厚生労働省が映画『ママがもうこの世界にいなくても 私の命の日記』とのタイアップを発表し、SNS上で批判が殺到している。「悪趣味すぎる」との声が上がる中、評論家の真鍋厚氏は、単なる広報上の配慮不足ではなく、現代社会における「病の消費構造」や国家による国民の生と死のコントロールという構造的問題を浮き彫りにしていると指摘する。
がん治療の現状と「余命モノ」の乖離
各種統計によれば、近年、がんの生存率は多くの部位で上昇傾向にあり、かつての不治の病的なイメージから様変わりしている。また、医療の高度化により働きながら治療する人も増えている状況にある。それを「余命モノ」と一緒にするのはあまりにも悪趣味すぎるだろう。

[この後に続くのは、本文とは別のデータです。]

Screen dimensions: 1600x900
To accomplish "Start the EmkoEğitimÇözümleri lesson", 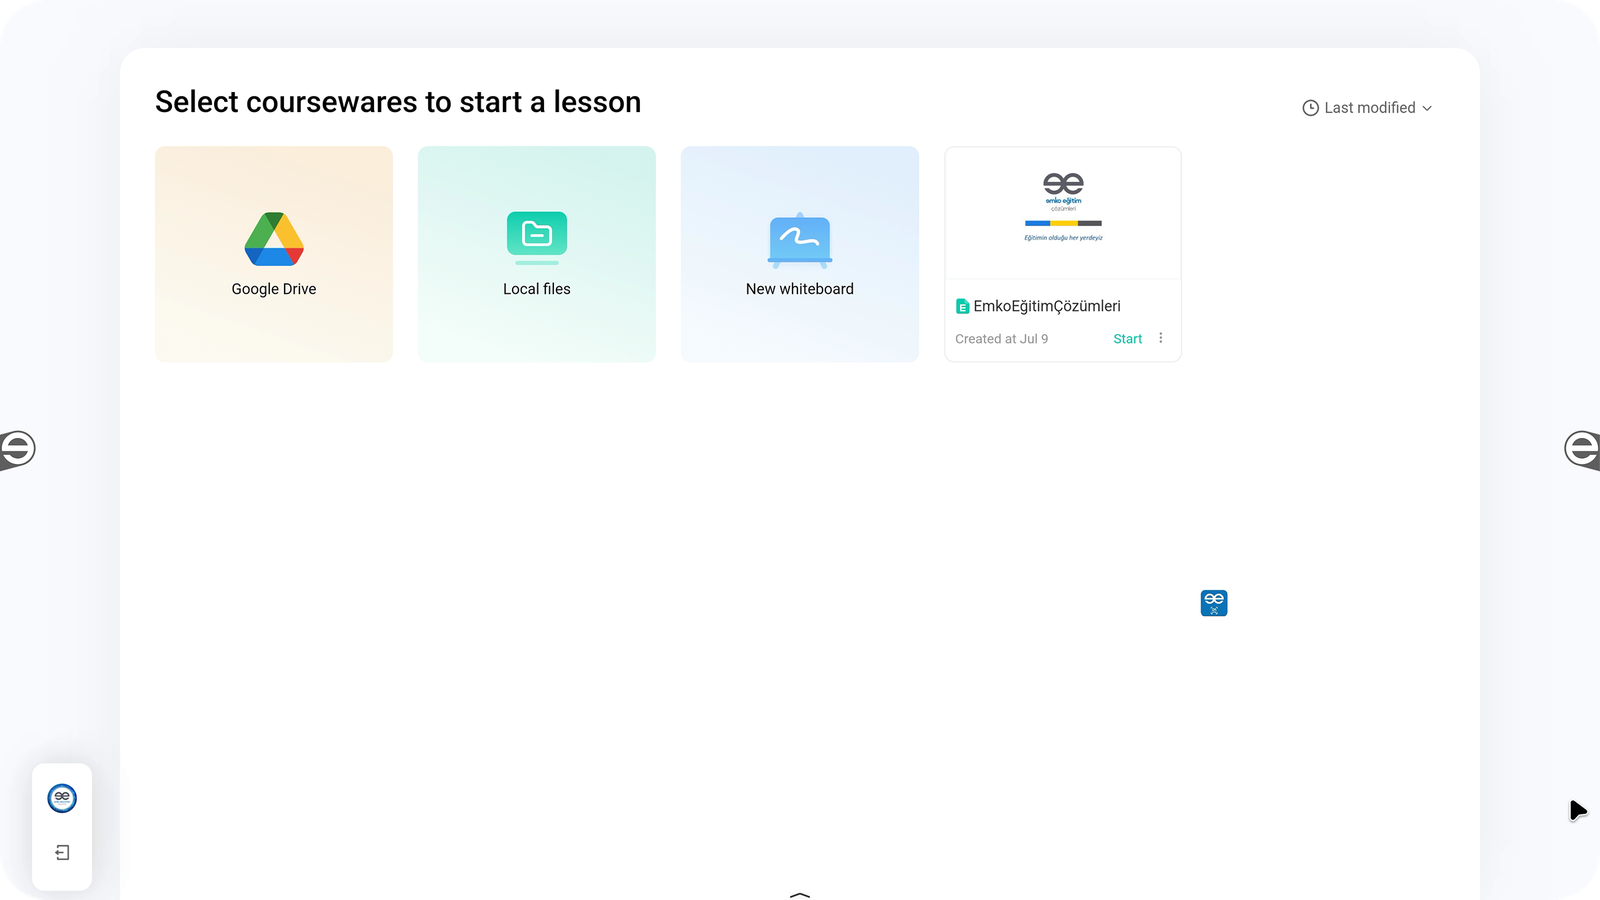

とりわけAYA世代と呼ばれる若年・思春期の患者が直面しているのは、就学や就労、結婚、育児といったライフイベントと治療をどう両立させるか、病がもたらすストレスフルな状況をどう生き抜くかという極めて切実で現実的な闘いである。そこに必要なのは、日々の生活を支え、生活の質(QOL)を保つための実務的なバックアップだ。
「感動ポルノ」による上書きへの異議
しかし、「余命モノ」というエンターテインメントのジャンルは、必然的に死を前提とし、そこに向かうプロセスをドラマチックに美化(あるいはロマンチック化)して消費する構造を持っている。これから治療に向かい、生きるために必死にもがいている当事者が集う病院の空間に、「ママがもうこの世界にいなくても」という、死を運命づけられたコピーが掲示されるのである。
これは生命倫理の観点から言えば、患者自身が紡ぐべき「これからを生きる物語」を一方的に奪い、お涙頂戴の「美しき死の物語」に置き換える暴力に他ならない。SNSで噴出した当事者や関係者による批判は、自分たちの泥臭い「生きるための闘い」を、「エモ消費」のための「感動ポルノ」によって上書きされたことに対する、極めて正当な異議申し立てなのだ。
「感情の統治」という罠
では、なぜ厚労省はこのようなタイアップに踏み切ったのだろうか。ここには、現代の国家が陥りがちな「感情の統治(Affective Governance)」の罠が潜んでいる。感情の統治とは、権力が法律や規制といった直接的な強制力ではなく、人々の「共感」「感動」「恐怖」「不安」などの情動に直接働きかけることで、自発的に特定の行動や価値観へと誘導する統治手法を指す。
このタイアップは、当事者の尊厳よりも「分かりやすさ」と「共感」を優先する行政手法の一例であり、国家が国民の生と死をどうコントロールしようとしているかという深い構造的問題を提示している。